Ruth Falkoner (who later became Mrs H. Watts Eicker was Knute Rockne´s secretary from 1925 and til his death in 1931. She said in an interview "The boys would do anything for him, they idolized him, because he was just a fine person".

Mrs Eicker recalls how she felt when she first met Rockne. "It was a pretty awe-inspiring experience for a young girl. I was pretty terrified because i´ve heard so much about him, and what an important person he was. The driving energy of Knute Rockne was demonstrated by the schedule of his working day.

Mrs Eicker continues "During a football season a typical morning would be to start taking dictations, and there would probably be 15-20 interruptions of people coming to see him, and telephonecalls, so there wouldn´t be much work there.
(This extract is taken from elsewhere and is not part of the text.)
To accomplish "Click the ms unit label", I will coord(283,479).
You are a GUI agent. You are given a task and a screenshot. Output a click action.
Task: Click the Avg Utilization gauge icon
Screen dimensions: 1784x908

And at noon time he always had a lecture. He would come back in the afternoon hoping to get to his dictations.
 
And there would be the same thing again, there would be students, out-side people, officials, of course he had the administration work of the athletic association to handle. And of course at 3 o´clock when school was out he went on the field, and there was always clarification of things to be done. And under football season the dictations would be done in the evening".
 
The thing Mrs Eicker remember most about Rockne was "he always had time for a person. If a perfect stranger would come into his office, he had time for him. Because he figured if they had taken time to bother to drive maybe 500 miles, or 200 miles to come out there to pay their respect to him he owed them the courtesy.
 
"Rockne was a highly intelligent man, very few people know it, but he was a professor in chemistry there from 1914 til about 1920. Boys who took chemistry from him have told me that he was one of the greatest professors that they came in contact with during their four years there. He had a dynamic personality, he was a hard-driving coach, very aggressive, but he killed this aggressiveness with human kindness. If you had a sprained ancle, it was Rockne who taped your ancle. If you had an infected hand, it was Rockne who got a bucket of hot water.
 
And it was Rockne who grabbed you by the wrist and dumped your hand and held it into the hot water. It was Rockne who carried out the sweatshirts, the sweatsocks etc etc. He was at once your dad, your pal, your friend, advisor and coach. Rockne was a great dressing room psychologist, and the two factors that made him a great dressing room psychologist, in my opinion, were these: First he was a great orator, and secondly he was a marvellously actor, yes a great actor".
 
 
Patrick Kenny:
Not all of Rockne´s friends were great athletics stars. He liked and helped boys for what they were, not for the use he might make of their athletic abilities. Patrick Kenny, now an attourney for a railroad in Cleveland, was just a boy who wanted an education. Knute Rockne encouraged him to go to Notre Dame, and gave him a job as custodian of athletic equipment. He was with Rockne in the great teams of the middle 1920s.
 
Kenny tells: He had the quickest brain I think of any man I ever saw, and I´ve been practice lawsuits for 25 years, and he was good in any thing he undertook. It wasn´t just football, it was speech making. For instance before he became a coach he started go that he couldn´t speech, nobody listen to him, he´d put you to sleep, but he worked hard, studied hard himself, and learned to be a great orator.
 
And on the field he was a great man for details. I´ve seen him when I was out there, we had four scrimmages going on at the same time, and that would be 18th, in the four corners of the field, we had a big practice field at the time, bigger than it is now. And he´d stand, sort of in the center and watch, A and B team playing North-East corner, and he would watch a play and pick out 4-5 defects, of four different players, in just on play. That would be when he turned his head around and see the fellows in the other corner. He´d watch a play and he pick out 3-4 there. And the same things with the teams on the South-end of the field.
 
I´ve seen him call these teams out for practice, and he would start at the center, and he would pick these boys out by names, either first name or last name. He would go center, right-guard, left-guard, right-tackle, left-tackle, right-end, left-end, quarter-back, full-back, left-half and right-half. And never make a mistake. In six teams!"